§ **実施事項**:
a - 加藤翔鷹へのインタビュー記事について、制作に携わった人物の氏名を、それぞれの担当とともにすべて挙げてください。
b - 加藤翔鷹へのインタビュー記事のうち、「勝利へと導くもの、それは最大限の努力とエナジー」から「人生が始まったきっかけとは?」までを、両端を含めてそのまま書き写してください。
c - 加藤翔鷹へのインタビュー記事を、途切れたところから続けて書いてください。

§ **本文抜粋**:
-=-=-=-=-
SPORTIST STORY
BASCKETBALL COACH
加藤翔鷹
KATO SHOYO
STORY

勝利へと導くもの、それは最大限の努力とエナジー

試合に勝つために必要な要素とは何だろう。強いフィジカル、安定したメンタル、時の運。どれも重要だが、ことバスケットボールにおいては戦術とそれを裏打ちする分析力も勝利を左右する大きな要因と言えるのではないだろうか。今回SPORTISTが話を聞いたのは、昨シーズンチャンピオンシップ優勝を果たした広島ドラゴンフライズでアシスタントコーチとして勝利に貢献した加藤翔鷹。学生時代はいたって平均的な体格・運動能力だったという彼は選手としてプロを目指すことはなかったが、持ち前の分析力と探究心で導き出す戦術を武器に、選手とは別の立場からチームを支える一人となった。彼の考えを象徴的に表していたのは、「最大限の努力を怠らなければ結果に繋げられる」という言葉。新天地となるサンロッカーズ渋谷でも、変わらないスタイルでヘッドコーチと共にチームを勝利へと導いてくれるに違いない。(本インタビューはB.LEAGUE2024-25シーズン開幕前、2024年8月1日に行われました)

Interview / Chikayuki Endo
Text / Remi Matsunaga
Photo / Naoto Shimada
Interview date / 2024.08.01



高校までで終えるはずだったバスケットボールの道。コーチ人生が始まったきっかけとは?





ーー加藤さんはどんな幼少期を過ごしてこられたのですか?

両親が「ゲーム禁止、外で体を動かして遊んでこい」という教育方針だったので、少年時代は3人の兄と毎日のように外で遊んでいました。

ただ、基本的には外遊びを推奨する両親でしたが、スポーツ少年団などへの加入は「土日の練習で家族の時間が取れなくなってしまうから」という理由で許可してもらえませんでした。それよりも、土日は家族みんなで出かけたりアクティビティを楽しんだりして過ごそうという考えだったようです。
-=-=-=-=-
§ **保存データ**:
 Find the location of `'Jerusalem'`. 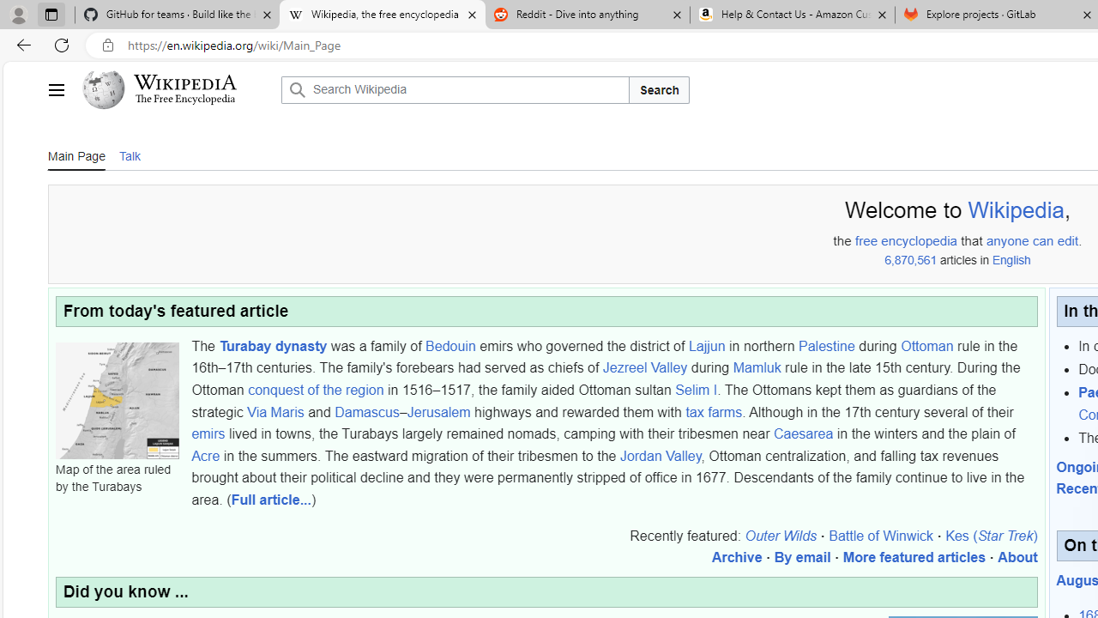

'Jerusalem' is located at coordinates (438, 411).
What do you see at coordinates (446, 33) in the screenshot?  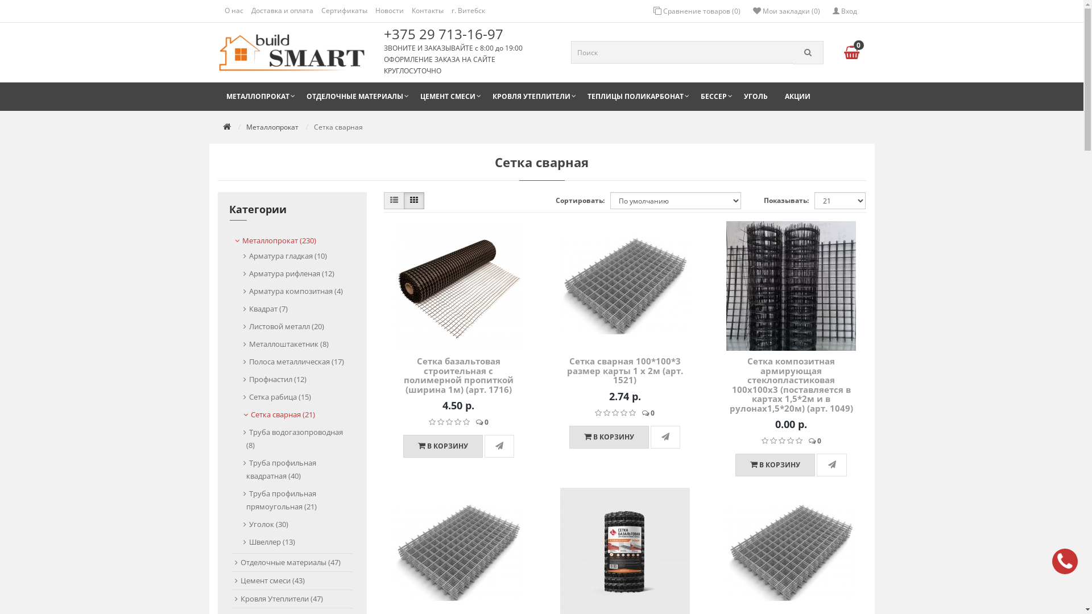 I see `'+375 29 713-16-97'` at bounding box center [446, 33].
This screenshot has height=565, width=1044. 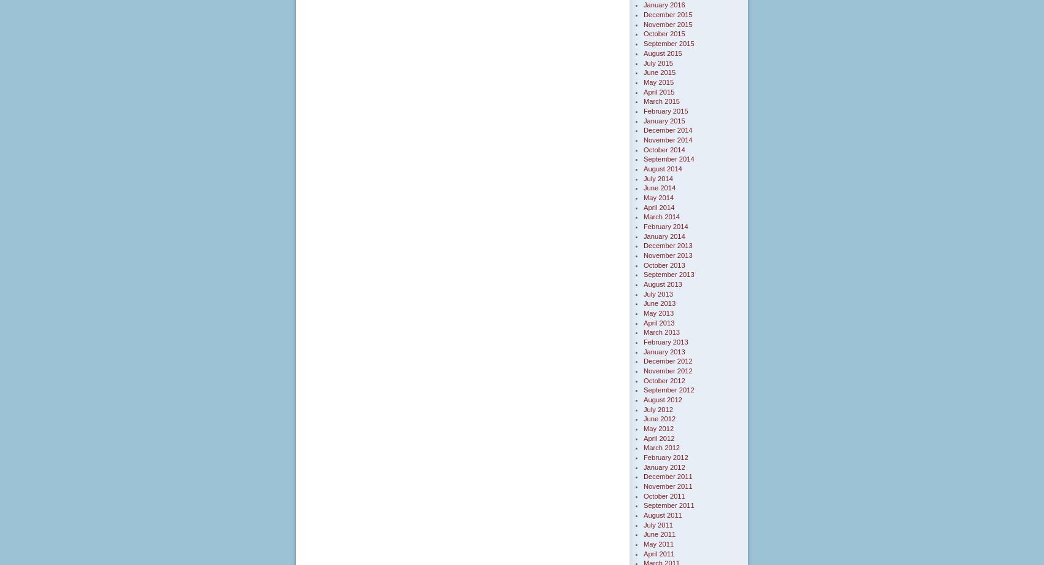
-=-=-=-=-
§ **作業別の回答**:
a -
Interview:Chikayuki Endo
Text:Remi Matsunaga
Photo:Naoto Shimada

b -
勝利へと導くもの、それは最大限の努力とエナジー

試合に勝つために必要な要素とは何だろう。強いフィジカル、安定したメンタル、時の運。どれも重要だが、ことバスケットボールにおいては戦術とそれを裏打ちする分析力も勝利を左右する大きな要因と言えるのではないだろうか。今回SPORTISTが話を聞いたのは、昨シーズンチャンピオンシップ優勝を果たした広島ドラゴンフライズでアシスタントコーチとして勝利に貢献した加藤翔鷹。学生時代はいたって平均的な体格・運動能力だったという彼は選手としてプロを目指すことはなかったが、持ち前の分析力と探究心で導き出す戦術を武器に、選手とは別の立場からチームを支える一人となった。彼の考えを象徴的に表していたのは、「最大限の努力を怠らなければ結果に繋げられる」という言葉。新天地となるサンロッカーズ渋谷でも、変わらないスタイルでヘッドコーチと共にチームを勝利へと導いてくれるに違いない。(本インタビューはB.LEAGUE2024-25シーズン開幕前、2024年8月1日に行われました)

Interview / Chikayuki Endo
Text / Remi Matsunaga
Photo / Naoto Shimada
Interview date / 2024.08.01



高校までで終えるはずだったバスケットボールの道。コーチ人生が始まったきっかけとは?

c -
だから意外に思われるかもしれませんが、僕は何かひとつのスポーツに打ち込んだ少年時代を送ってきたわけではないんです。スポーツと言えば、父がもともと陸上をやっていたので一緒にランニングをしたり、兄達が所属していた陸上部の練習を見に行ったりするくらいでした。

ーーお兄さん達は全員が陸上部だったのですか?

そうです。だから父は僕も中学に上がれば陸上部に入ると思っていたようですが、僕は「このまま兄たちと同じ部活をやるのは嫌だな」と思っていました。

僕は特別運動神経が良いわけでもないし、足が早かったり高く飛べたりするわけでもありませんでした。陸上部で活躍できるほどの運動能力は自分に無いと自覚していたんです。

なので、中学ではそれまで授業などで経験してきたスポーツの中で比較的上手にできたバスケットボール部に入部することにしました。

ーーお父さんをはじめ、家族はその選択に驚いたのではないでしょうか。

やっぱり父は陸上をやってほしい気持ちが強かったようで、しばらくは事あるごとに「陸上はやらないのか?」と言っていましたが、最終的には「息子がやりたいと自身で選んだことなら」と受け入れてくれました。

ーー加藤さんは中学入学の時点で、身長など含めバスケ向きの体格だったのですか?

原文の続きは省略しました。